If we now write the equation of the tangent as \displaystyle y=kx+m, the gradient of the tangent, \displaystyle k, is given by the value of the curve's derivative, \displaystyle {y}'=-2x, at \displaystyle x=x_{0},

\displaystyle k=-2x_{0}\quad \quad \quad \left( 2 \right)

The condition that the tangent goes through the point \displaystyle \left( x_{0} \right.,\left. y_{0} \right) gives us that

\displaystyle y_{0}=k\centerdot x_{0}+m\quad \quad \quad \left( 3 \right)

In addition to this, the tangent should also pass through the point \displaystyle \left( 1 \right.,\left. 1 \right),

\displaystyle 1=k\centerdot 1+m\quad \quad \quad \left( 4 \right)

Equations (1)-(4) constitute an equation system in the unknowns \displaystyle x_{0},\ y_{0},\ k and \displaystyle m.

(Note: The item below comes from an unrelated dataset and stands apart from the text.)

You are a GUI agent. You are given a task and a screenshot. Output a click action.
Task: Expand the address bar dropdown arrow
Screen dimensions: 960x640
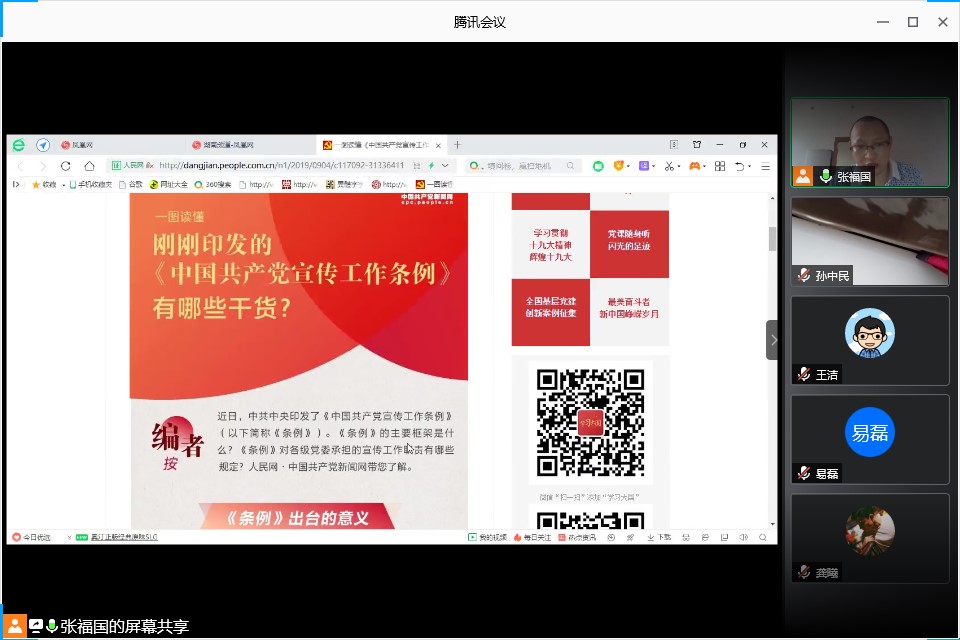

Because we are looking for \displaystyle x_{0}\text{ } and \displaystyle y_{0}, the first step is to try and eliminate \displaystyle k and \displaystyle m from the equations.

Equation (2) gives that \displaystyle k=-\text{2 }x_{0} and substituting this into equation (4) gives

\displaystyle 1=-2x_{0}+m\quad \Leftrightarrow \quad m=2x_{0}+1

With \displaystyle k and \displaystyle m expressed in terms of \displaystyle x_{0} and \displaystyle y_{0}, (3) becomes an equation that is expressed completely in terms of \displaystyle x_{0} and \displaystyle y_{0},

\displaystyle y_{0}=-2x_{0}^{2}+2x_{0}+1\quad \quad \quad \left( 3' \right)

This equation, together with (1), is an equation system in \displaystyle x_{0} and \displaystyle y_{0}

\displaystyle \left\{ \begin{array}{*{35}l} y_{0}=-x_{0}^{2} \\ y_{0}=-2x_{0}^{2}+2x_{0}+1 \\ \end{array} \right.

Substituting equation (1) into (3') gives us an equation in x0,

\displaystyle -x_{0}^{2}=-2x_{0}^{2}+2x_{0}+1

i.e.

\displaystyle x_{0}^{2}-2x_{0}-1=0

This second-degree equation has solutions

\displaystyle x_{0}=1-\sqrt{2} and \displaystyle x_{0}=1+\sqrt{2}

Equation (1) gives the corresponding y-values:

\displaystyle y_{0}=-3+2\sqrt{2} and \displaystyle y_{0}=-3-2\sqrt{2}

Thus, the answers are the points \displaystyle \left( 1-\sqrt{2} \right.,\left. -3+2\sqrt{2} \right) and \displaystyle \left( 1+\sqrt{2} \right.,\left. -3-2\sqrt{2} \right).